Reproduce the entries exactly, beginning with the line containing "[Cerca] (111, 26)" and ending with their last line, both included.

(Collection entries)
....

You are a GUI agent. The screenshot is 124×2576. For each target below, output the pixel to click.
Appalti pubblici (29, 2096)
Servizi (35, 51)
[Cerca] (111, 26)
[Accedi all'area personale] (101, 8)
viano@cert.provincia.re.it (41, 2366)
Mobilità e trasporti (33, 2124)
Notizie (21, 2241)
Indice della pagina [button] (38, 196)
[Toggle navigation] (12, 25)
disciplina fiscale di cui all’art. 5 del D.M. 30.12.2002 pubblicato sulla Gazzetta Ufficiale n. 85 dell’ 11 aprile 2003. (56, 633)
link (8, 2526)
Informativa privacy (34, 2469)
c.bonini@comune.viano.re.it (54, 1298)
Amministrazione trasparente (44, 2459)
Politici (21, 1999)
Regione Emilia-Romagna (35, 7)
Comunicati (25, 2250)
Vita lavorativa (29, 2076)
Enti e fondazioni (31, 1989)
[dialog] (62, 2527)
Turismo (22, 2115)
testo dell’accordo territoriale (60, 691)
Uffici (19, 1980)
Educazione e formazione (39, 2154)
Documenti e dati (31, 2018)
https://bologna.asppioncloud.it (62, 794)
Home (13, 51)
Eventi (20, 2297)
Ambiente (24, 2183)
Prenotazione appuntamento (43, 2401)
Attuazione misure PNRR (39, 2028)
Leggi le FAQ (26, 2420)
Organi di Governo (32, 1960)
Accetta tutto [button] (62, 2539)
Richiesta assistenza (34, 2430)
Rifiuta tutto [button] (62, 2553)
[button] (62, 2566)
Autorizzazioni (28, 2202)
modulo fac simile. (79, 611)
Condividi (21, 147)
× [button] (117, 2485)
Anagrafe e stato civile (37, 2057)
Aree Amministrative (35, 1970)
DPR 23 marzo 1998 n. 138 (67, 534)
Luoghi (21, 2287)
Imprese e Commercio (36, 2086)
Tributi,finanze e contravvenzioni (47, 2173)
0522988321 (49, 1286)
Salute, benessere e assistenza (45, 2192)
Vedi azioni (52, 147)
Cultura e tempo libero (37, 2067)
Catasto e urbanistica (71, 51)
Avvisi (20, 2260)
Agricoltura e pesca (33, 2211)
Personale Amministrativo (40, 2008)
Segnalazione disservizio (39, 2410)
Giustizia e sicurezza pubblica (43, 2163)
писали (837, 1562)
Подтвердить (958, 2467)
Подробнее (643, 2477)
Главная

....

→ Exercise solution:
[Cerca] (111, 26)
[Accedi all'area personale] (101, 8)
viano@cert.provincia.re.it (41, 2366)
Mobilità e trasporti (33, 2124)
Notizie (21, 2241)
Indice della pagina [button] (38, 196)
[Toggle navigation] (12, 25)
disciplina fiscale di cui all’art. 5 del D.M. 30.12.2002 pubblicato sulla Gazzetta Ufficiale n. 85 dell’ 11 aprile 2003. (56, 633)
link (8, 2526)
Informativa privacy (34, 2469)
c.bonini@comune.viano.re.it (54, 1298)
Amministrazione trasparente (44, 2459)
Politici (21, 1999)
Regione Emilia-Romagna (35, 7)
Comunicati (25, 2250)
Vita lavorativa (29, 2076)
Enti e fondazioni (31, 1989)
[dialog] (62, 2527)
Turismo (22, 2115)
testo dell’accordo territoriale (60, 691)
Uffici (19, 1980)
Educazione e formazione (39, 2154)
Documenti e dati (31, 2018)
https://bologna.asppioncloud.it (62, 794)
Home (13, 51)
Eventi (20, 2297)
Ambiente (24, 2183)
Prenotazione appuntamento (43, 2401)
Attuazione misure PNRR (39, 2028)
Leggi le FAQ (26, 2420)
Organi di Governo (32, 1960)
Accetta tutto [button] (62, 2539)
Richiesta assistenza (34, 2430)
Rifiuta tutto [button] (62, 2553)
[button] (62, 2566)
Autorizzazioni (28, 2202)
modulo fac simile. (79, 611)
Condividi (21, 147)
× [button] (117, 2485)
Anagrafe e stato civile (37, 2057)
Aree Amministrative (35, 1970)
DPR 23 marzo 1998 n. 138 (67, 534)
Luoghi (21, 2287)
Imprese e Commercio (36, 2086)
Tributi,finanze e contravvenzioni (47, 2173)
0522988321 (49, 1286)
Salute, benessere e assistenza (45, 2192)
Vedi azioni (52, 147)
Cultura e tempo libero (37, 2067)
Catasto e urbanistica (71, 51)
Avvisi (20, 2260)
Agricoltura e pesca (33, 2211)
Personale Amministrativo (40, 2008)
Segnalazione disservizio (39, 2410)
Giustizia e sicurezza pubblica (43, 2163)
писали (837, 1562)
Подтвердить (958, 2467)
Подробнее (643, 2477)
Главная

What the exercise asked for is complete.